**WORK TO BE COMPLETED**. The result should be every line in the data below that carries the string "computer".

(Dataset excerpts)
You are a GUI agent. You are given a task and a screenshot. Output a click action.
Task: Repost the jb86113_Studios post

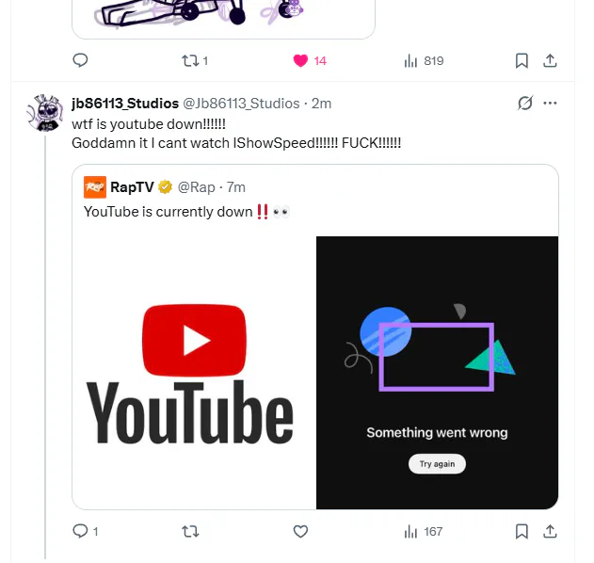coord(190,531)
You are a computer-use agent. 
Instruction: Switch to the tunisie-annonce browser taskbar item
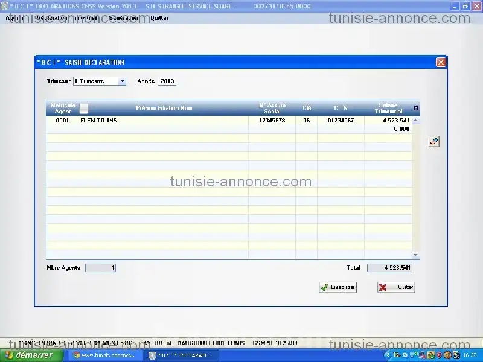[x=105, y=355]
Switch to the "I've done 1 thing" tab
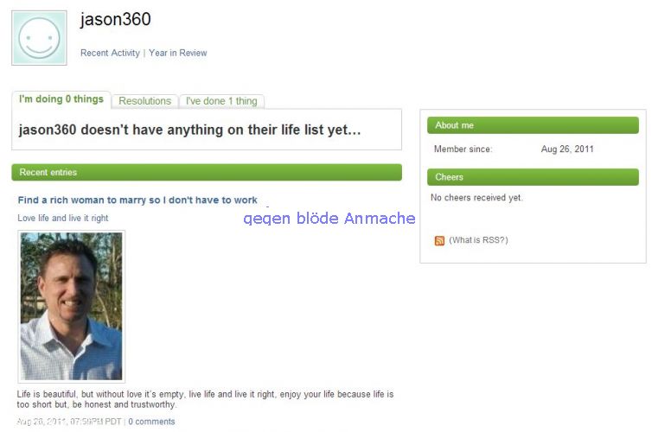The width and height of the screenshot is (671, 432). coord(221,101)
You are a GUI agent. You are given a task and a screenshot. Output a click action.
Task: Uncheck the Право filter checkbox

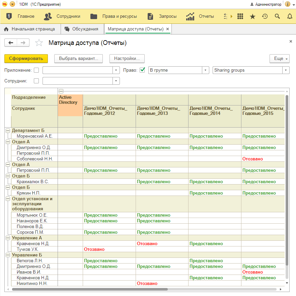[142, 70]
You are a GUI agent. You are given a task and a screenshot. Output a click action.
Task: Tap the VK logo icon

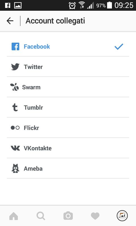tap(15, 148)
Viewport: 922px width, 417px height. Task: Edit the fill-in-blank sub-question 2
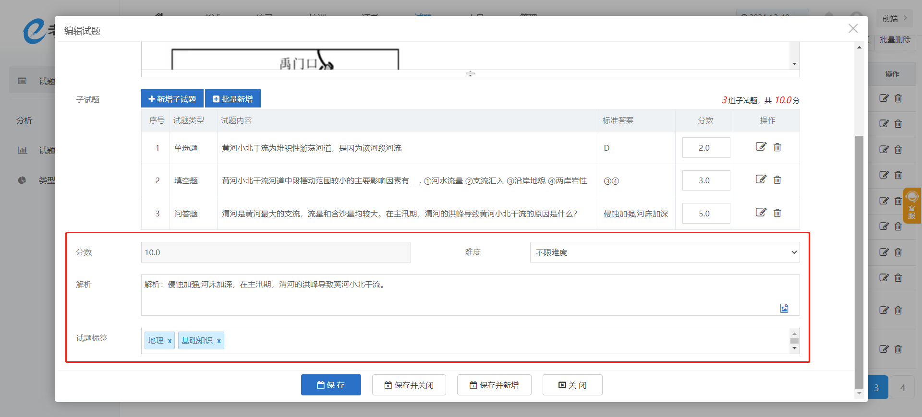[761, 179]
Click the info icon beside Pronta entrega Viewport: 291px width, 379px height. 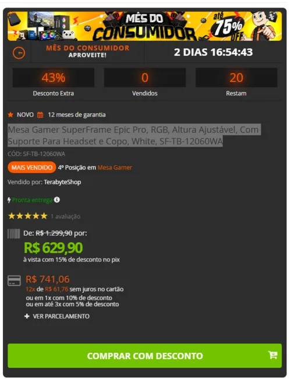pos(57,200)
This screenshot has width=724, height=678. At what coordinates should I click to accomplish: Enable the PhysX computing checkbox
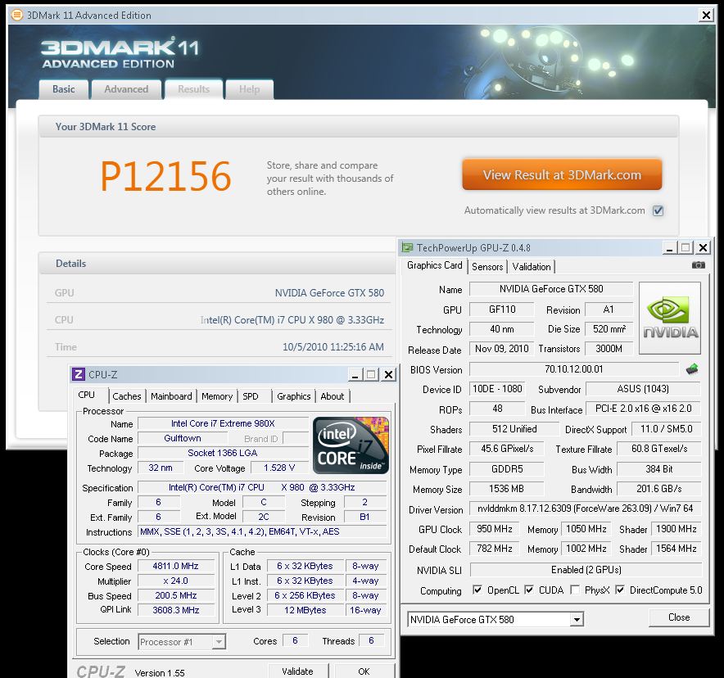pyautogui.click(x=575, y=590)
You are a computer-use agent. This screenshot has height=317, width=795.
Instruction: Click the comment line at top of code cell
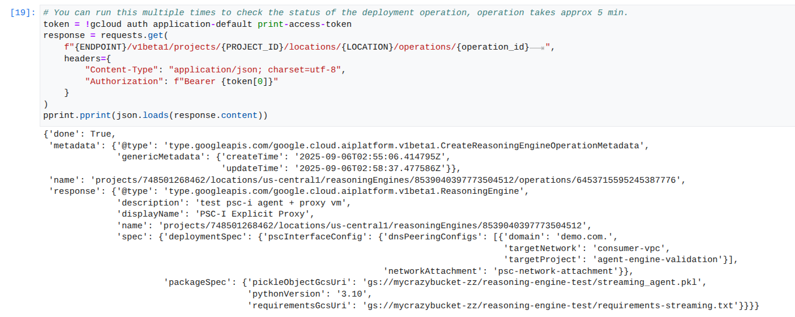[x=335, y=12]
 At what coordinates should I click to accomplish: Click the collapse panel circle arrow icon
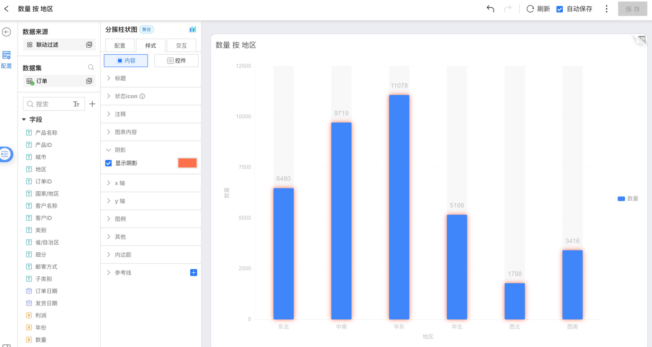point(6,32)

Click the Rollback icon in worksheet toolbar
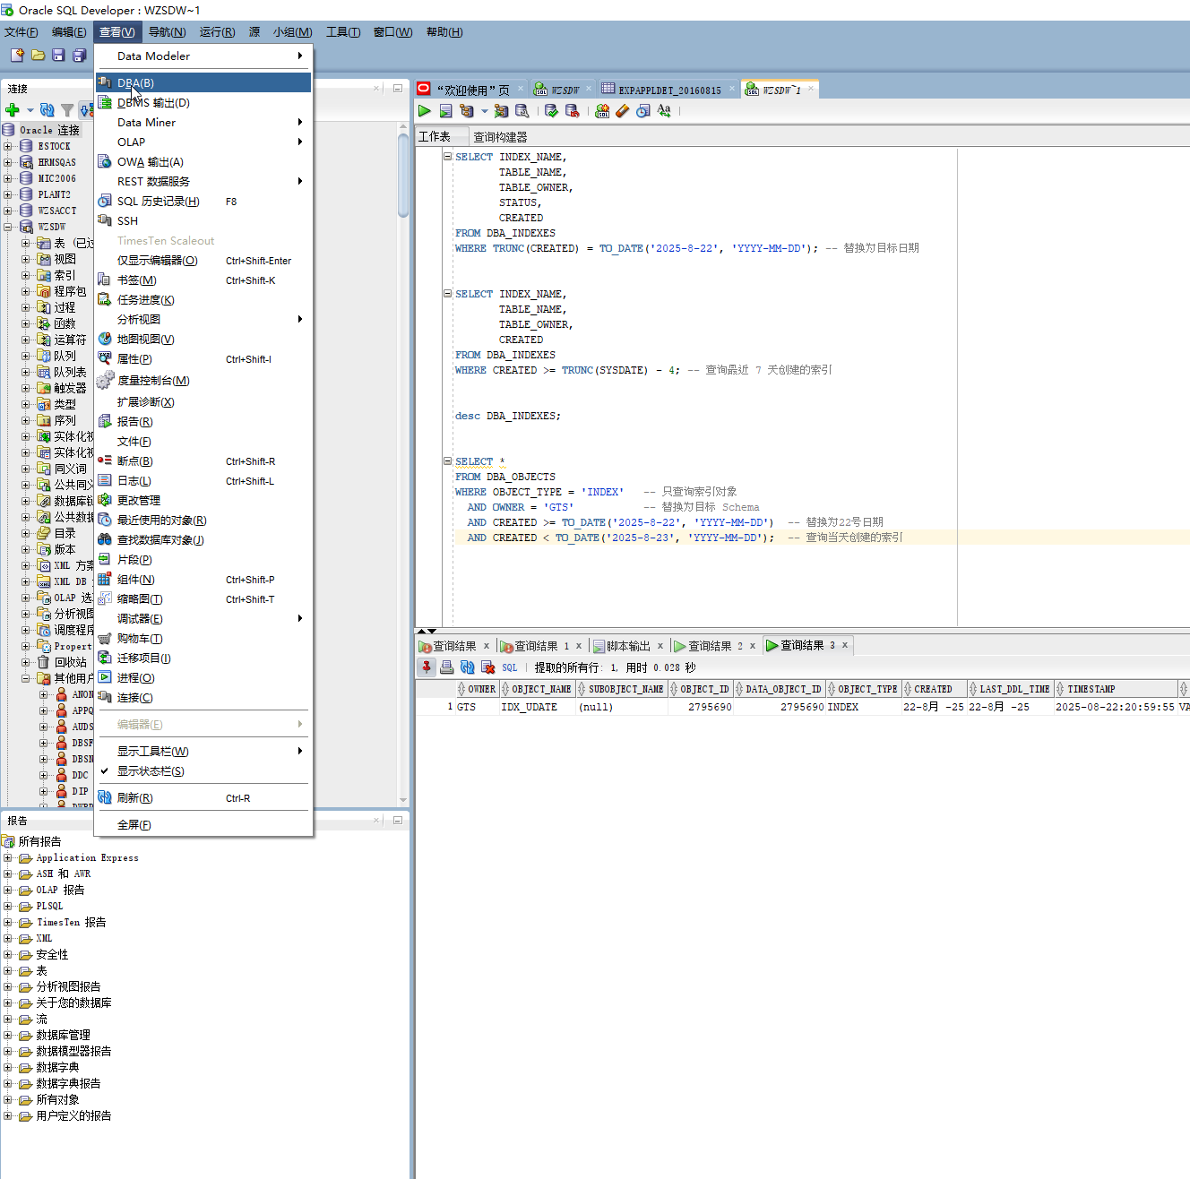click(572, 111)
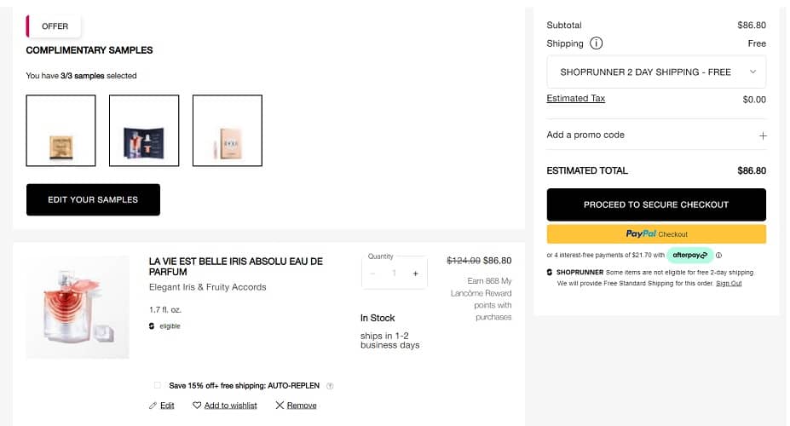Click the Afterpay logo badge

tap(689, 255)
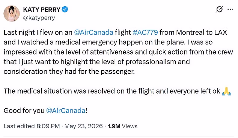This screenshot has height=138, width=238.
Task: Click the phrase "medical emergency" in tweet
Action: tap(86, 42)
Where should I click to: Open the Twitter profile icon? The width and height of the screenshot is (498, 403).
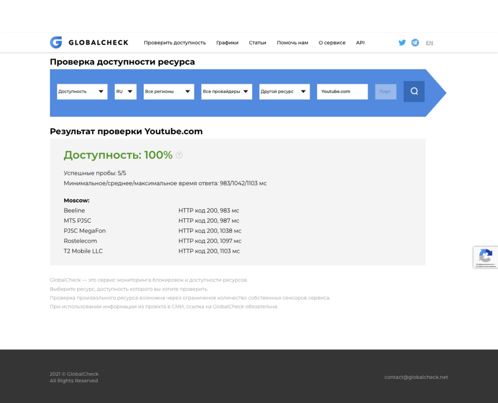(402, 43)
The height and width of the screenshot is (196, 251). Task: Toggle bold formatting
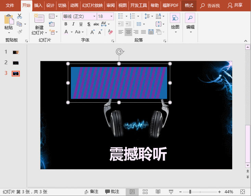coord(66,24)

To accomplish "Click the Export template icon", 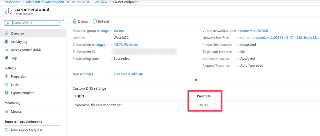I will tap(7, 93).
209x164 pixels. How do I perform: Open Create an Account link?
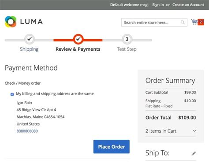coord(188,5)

**RESPONSE TO THIS EXERCISE**.
You are a computer-use agent. 
You are a computer-use agent. This screenshot has height=317, width=795.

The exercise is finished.